Bruce’s face twitched at the fact that she hadn’t even noticed, and he didn’t know how long the child had been free of the backpack. Long enough for it to look like it’d been dragged from a different exhibit.
Bruce looked back at the little escape artist, “May I pick you up, chum?” The little boy’s eyes brightened, excited.
“Rocket!” He bounced a little on his toes, hands held up excitedly.
Bruce was disappointed, himself, that he had no clue what this boy was asking for, “Not right now, but maybe later.” Bruce was quick to tack on the last part as the boy deflated. Propping the little boy on his hip, he made his way over to ‘mommy.’ “Excuse me, ma’am- ma’am?” It took several calls, and even waving his hand in her eyesight, to get the woman’s attention - and Bruce’s displeasure with the woman steadily increased the longer it took. “You appear to have misplaced a budding astronaut.”
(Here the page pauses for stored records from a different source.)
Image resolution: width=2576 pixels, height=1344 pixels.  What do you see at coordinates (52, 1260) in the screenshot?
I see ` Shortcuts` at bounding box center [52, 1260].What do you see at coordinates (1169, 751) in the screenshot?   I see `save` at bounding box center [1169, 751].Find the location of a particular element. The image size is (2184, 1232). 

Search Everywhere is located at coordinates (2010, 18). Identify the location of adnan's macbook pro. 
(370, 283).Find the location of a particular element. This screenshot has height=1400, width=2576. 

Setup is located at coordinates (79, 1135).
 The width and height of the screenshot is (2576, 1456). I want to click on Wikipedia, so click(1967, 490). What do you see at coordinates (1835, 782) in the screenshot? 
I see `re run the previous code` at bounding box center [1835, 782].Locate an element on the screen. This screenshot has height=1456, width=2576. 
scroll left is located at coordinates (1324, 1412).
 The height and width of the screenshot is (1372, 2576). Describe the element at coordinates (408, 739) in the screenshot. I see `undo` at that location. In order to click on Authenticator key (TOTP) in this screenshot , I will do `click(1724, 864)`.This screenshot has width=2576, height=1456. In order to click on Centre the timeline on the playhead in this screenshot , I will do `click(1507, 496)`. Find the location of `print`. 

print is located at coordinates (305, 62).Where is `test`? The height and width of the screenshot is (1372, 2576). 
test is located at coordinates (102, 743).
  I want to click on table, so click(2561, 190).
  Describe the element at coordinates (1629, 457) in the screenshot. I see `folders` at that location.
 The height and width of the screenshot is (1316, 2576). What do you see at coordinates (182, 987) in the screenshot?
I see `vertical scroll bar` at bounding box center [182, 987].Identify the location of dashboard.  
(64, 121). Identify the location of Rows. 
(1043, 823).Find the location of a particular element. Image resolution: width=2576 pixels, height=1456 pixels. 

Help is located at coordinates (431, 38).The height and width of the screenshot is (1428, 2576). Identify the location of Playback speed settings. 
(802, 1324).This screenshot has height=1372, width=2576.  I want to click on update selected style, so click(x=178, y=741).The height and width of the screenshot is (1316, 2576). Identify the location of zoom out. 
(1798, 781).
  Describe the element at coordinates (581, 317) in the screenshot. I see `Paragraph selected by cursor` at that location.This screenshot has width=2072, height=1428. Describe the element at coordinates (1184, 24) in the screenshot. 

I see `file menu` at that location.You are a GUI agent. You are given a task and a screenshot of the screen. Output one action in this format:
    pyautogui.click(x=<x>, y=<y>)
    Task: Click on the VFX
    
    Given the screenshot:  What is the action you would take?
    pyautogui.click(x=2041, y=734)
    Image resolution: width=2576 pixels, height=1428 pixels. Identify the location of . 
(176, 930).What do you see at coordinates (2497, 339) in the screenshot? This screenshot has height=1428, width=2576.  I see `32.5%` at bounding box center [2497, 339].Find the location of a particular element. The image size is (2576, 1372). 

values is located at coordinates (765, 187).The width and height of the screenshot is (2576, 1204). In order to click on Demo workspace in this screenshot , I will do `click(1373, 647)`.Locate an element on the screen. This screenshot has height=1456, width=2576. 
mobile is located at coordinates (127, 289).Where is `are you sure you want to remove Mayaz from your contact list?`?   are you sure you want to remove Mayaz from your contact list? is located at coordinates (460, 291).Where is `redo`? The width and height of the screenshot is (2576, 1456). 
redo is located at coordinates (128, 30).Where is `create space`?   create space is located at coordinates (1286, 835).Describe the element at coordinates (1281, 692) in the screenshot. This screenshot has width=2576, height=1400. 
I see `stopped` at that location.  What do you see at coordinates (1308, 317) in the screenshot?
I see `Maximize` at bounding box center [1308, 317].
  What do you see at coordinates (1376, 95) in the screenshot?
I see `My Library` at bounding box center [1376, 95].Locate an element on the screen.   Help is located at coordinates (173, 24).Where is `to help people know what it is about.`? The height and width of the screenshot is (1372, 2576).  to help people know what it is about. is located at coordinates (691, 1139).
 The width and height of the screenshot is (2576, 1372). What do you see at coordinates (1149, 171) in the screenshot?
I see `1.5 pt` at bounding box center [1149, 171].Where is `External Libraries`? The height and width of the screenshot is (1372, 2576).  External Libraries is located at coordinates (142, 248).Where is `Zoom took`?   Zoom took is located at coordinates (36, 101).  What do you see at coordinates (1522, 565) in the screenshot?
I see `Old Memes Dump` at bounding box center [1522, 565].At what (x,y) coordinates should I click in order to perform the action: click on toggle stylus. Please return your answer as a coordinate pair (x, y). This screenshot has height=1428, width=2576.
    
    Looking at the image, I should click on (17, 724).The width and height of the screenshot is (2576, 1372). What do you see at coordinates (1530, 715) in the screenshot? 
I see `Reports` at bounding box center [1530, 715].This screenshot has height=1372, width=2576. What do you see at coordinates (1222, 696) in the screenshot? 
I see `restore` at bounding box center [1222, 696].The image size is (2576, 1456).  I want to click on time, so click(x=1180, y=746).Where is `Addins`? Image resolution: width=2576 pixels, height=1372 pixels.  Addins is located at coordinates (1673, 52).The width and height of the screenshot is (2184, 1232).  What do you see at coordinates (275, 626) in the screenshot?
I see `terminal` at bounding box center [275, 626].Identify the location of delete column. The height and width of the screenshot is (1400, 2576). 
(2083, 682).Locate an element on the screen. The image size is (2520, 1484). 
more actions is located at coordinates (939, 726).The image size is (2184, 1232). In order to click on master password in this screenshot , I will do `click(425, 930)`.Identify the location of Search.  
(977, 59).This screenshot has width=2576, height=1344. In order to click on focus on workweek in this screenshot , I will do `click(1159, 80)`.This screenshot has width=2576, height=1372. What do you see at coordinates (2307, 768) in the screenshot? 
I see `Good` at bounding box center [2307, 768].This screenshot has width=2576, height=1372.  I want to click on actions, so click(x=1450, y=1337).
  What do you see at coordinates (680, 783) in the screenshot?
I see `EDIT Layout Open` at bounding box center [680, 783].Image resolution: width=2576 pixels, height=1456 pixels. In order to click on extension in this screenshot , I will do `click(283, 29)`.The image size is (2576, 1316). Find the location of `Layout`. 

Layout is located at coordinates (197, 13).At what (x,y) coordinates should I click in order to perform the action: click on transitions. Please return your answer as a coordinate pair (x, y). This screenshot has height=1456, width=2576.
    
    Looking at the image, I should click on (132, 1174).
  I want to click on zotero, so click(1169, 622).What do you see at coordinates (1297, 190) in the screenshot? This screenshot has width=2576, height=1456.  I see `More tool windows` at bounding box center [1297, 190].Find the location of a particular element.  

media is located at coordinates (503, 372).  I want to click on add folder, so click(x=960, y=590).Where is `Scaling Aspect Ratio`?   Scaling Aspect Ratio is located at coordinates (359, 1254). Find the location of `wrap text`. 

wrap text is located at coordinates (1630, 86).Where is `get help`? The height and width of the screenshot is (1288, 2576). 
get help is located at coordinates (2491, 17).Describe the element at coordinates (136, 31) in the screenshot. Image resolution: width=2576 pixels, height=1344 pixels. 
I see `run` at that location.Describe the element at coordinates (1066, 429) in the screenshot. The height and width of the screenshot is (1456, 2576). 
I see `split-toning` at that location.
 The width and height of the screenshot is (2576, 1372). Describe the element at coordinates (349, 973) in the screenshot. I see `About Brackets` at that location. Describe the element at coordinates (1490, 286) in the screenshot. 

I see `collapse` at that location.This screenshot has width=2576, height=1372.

She barely even glanced at the little boy before negating his statement, “no I didn’t, he’s right-“ finally, she noticed the childless backpack, her head snapping back to Bruce, “Daniel James Fenton! I told you to stop taking your backpack off!”
“But- but shtarsh, mommy!” The little boy indignantly argued back with the woman, and Bruce had to quickly school his face to not smile at Daniel’s attitude.
“That doesn’t mean you can wander off, Danny,” the woman huffed, before reaching out to steal- retrieve her son from Bruce. “Thank you, sir.”
Throughout the rest of the convention, Bruce caught glimpses of the bright-eyed little boy with his mother and father, who was a man that Bruce could feasibly understand the young child confusing Bruce for… if he weren’t wearing an eye-piercing orange hazmat suit, and Bruce a tailored three-piece.
When it became clear that Bruce’s attachment to the little boy didn’t fade with time and distance the way it normally did, he allowed himself just one day in a year where he would indulge, letting himself use the resources available to him to check on the little boy. Last Bruce had seen, little Danny, who had just turned 14, - only a couple years older than Damian now that he thinks about it - was doing well in school and was on his way to becoming an astronaut.
Why was his little boy standing before Batman in dirty, ripped up, bloody clothes and an unnatural green light in his otherwise dull eyes?